1. Start with awareness. If we wake up and see the media’s message for what it is, we can become less susceptible, less automatic in our responses and hopefully more thoughtful. When an ad comes on or you see a product being promoted on a show or in a movie, remind yourself who and what put it there and why they’re spending so much money to do that. Awareness limits the impact of the messages that bombard us. If a sentence in an advertisement starts with “could,” “would” or “should” we can safely assume there’s an incoming fear missile. “Could it happen here?” “Could there be a bomb on New Year’s Eve?” “Should you get the vaccine now?” “Would you know what to do if…” Grammar is an extension of intent. Listen to what’s being said critically.
We can then remind ourselves that the way products and services are presented (as image, as icon, as identity or extension of self) is illusory and speaks to our fears and inadequacies more than our good judgment. They will never satisfy us in the way we are told they will. Be conscious of the truth and you will recognize the lies.

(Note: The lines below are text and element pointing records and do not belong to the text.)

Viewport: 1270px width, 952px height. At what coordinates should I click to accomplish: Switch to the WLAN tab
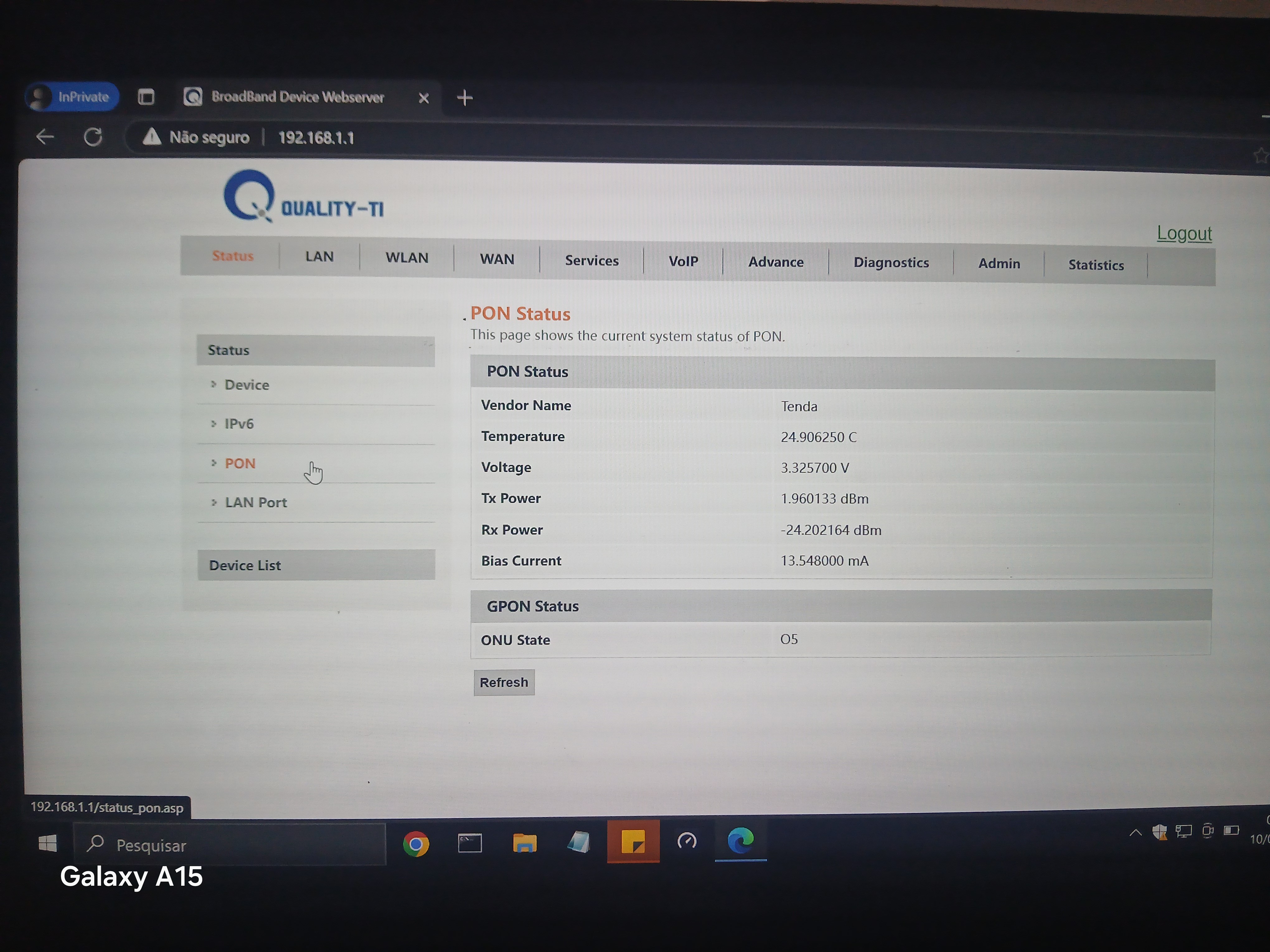coord(407,258)
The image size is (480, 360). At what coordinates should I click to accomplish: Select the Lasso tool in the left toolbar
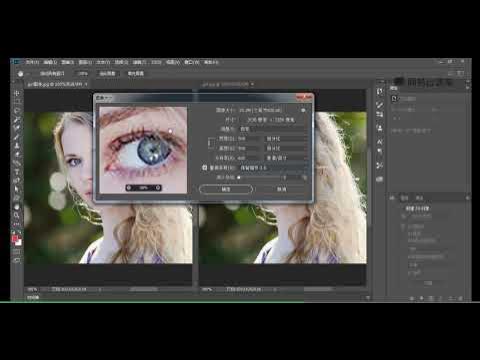(x=17, y=111)
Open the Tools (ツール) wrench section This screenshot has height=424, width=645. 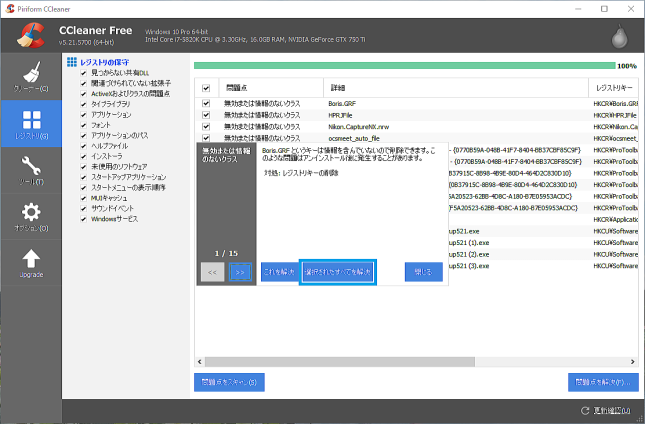click(x=30, y=170)
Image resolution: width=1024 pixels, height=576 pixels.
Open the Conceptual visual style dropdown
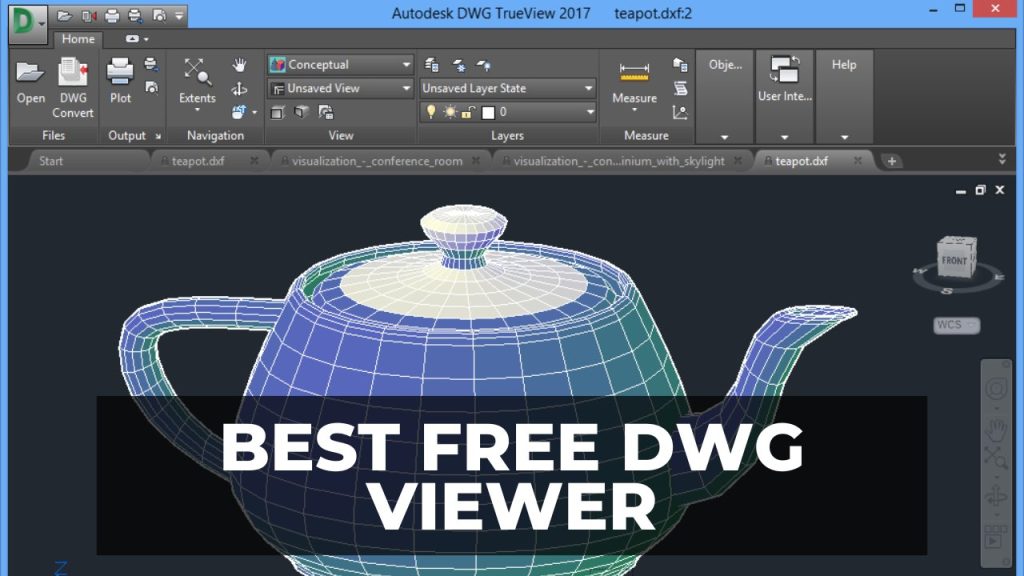pos(341,64)
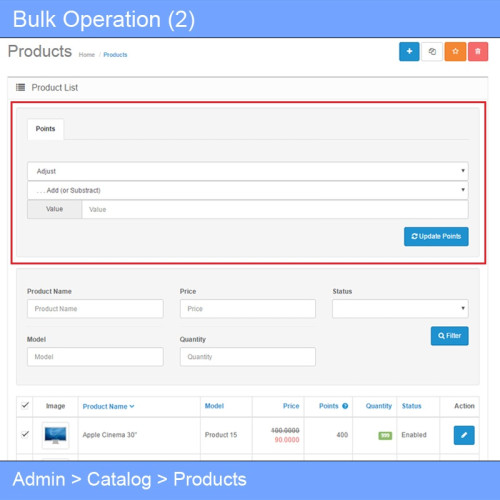Click the Value input field
This screenshot has height=500, width=500.
click(x=275, y=209)
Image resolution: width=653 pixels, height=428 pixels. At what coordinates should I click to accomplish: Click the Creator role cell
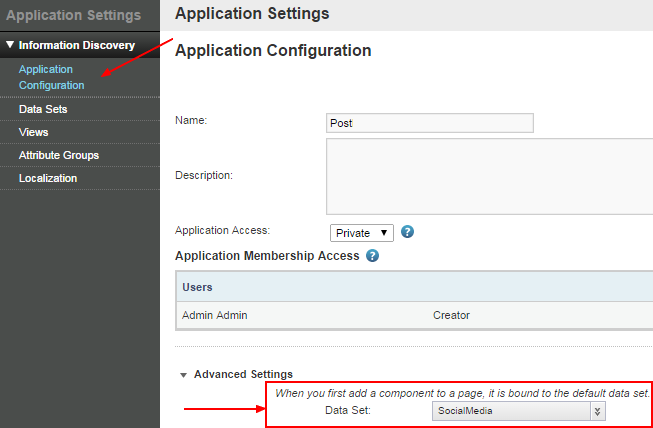click(451, 315)
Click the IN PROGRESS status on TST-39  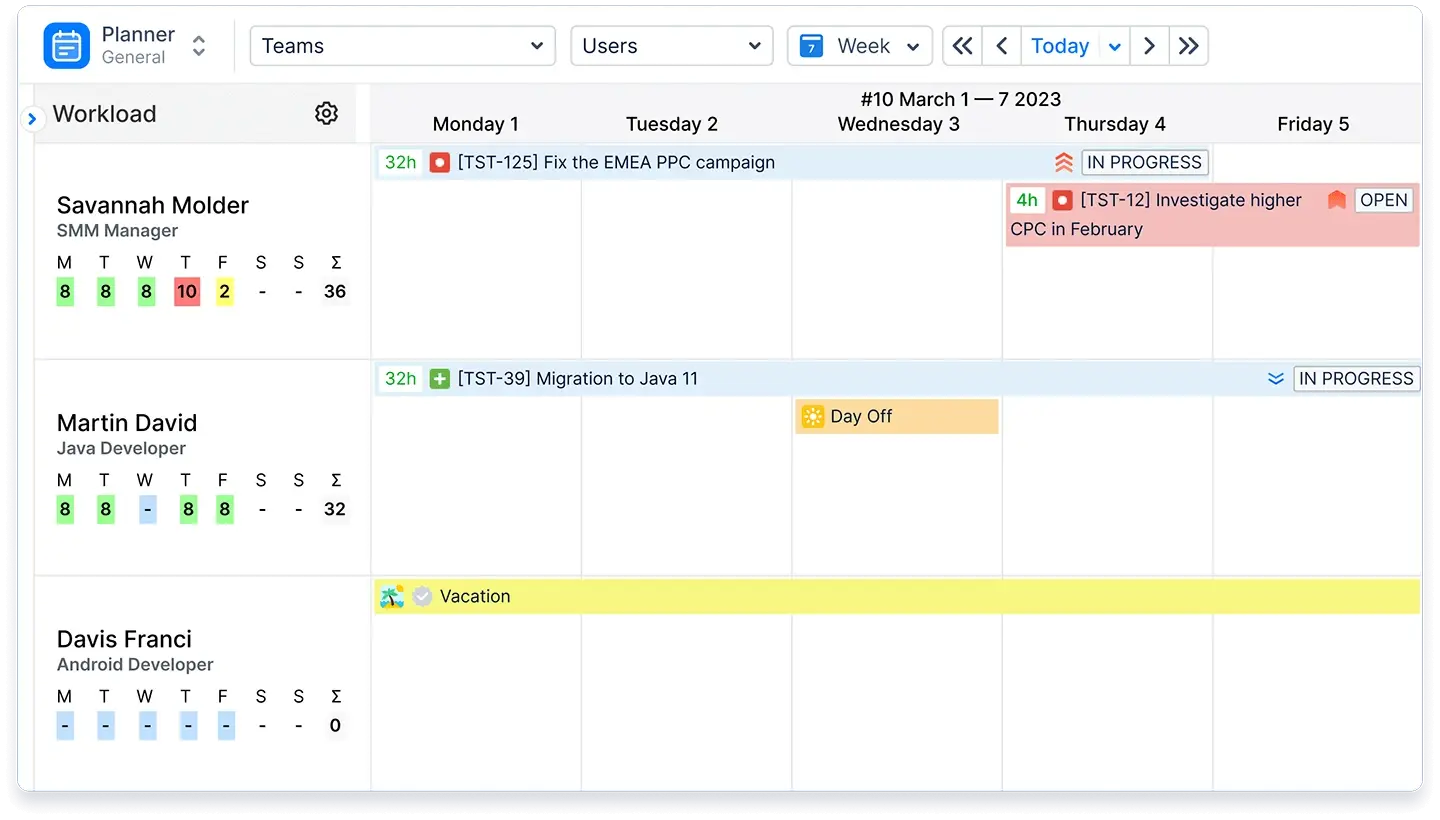[x=1357, y=379]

2. Do the obvious. We can limit the amount of time we (and particularly our children) spend with television, i-pods, game-boys or cyber-tennis and make a conscious effort to spend more time with one another. I do not for a second imagine that Americans will all start taking up Buddhist meditation, but having a few minutes a day without having our senses assaulted might be a good idea. The other day I met a friend at a place called the Hyatt Tamaya. It is a resort of sublime beauty, filled with roaring fires in handmade kivas, Native American artwork, sensual flute music and captivating views from every angle. I had to wait for her a while and sat near one of the fires when a man and his wife sat across from me. Presumably they’d come to the hotel together, but she sat in one corner of the couch reading a book and he sat in a chair with earphones blasting percussive music I could hear from more than 10 feet away. Why bother spending $300 a night to tune out the place you’re paying a fortune to be in doing what you do at home?

3. Ask yourself: What drives you? And spend some time with that question before you answer it. Think about what motivates you to buy, what you buy and when you buy.

4. Spend time doing things that are diametrically opposite to what is promoted in the media, such as being still, being with your family without electronic accessories, pray, walk, think, read. Live slowly, breath deeply, linger.

5. Be present. Don’t pursue anything. Especially happiness. It’s a waste of time and will only serve to make you frustrated. The only place you can really have what you long for is where you are right now with exactly what you’ve got.

6. Find someone to really talk to—a religious leader, a friend, a therapist, a doctor—anyone who knows how to actively listen without judging and who can be a true set of eyes with a perspective on things that get you out of the delusion maelstrom we call daily life. Make sure you don’t just find someone who’s going to agree with you. Get the reality check you need.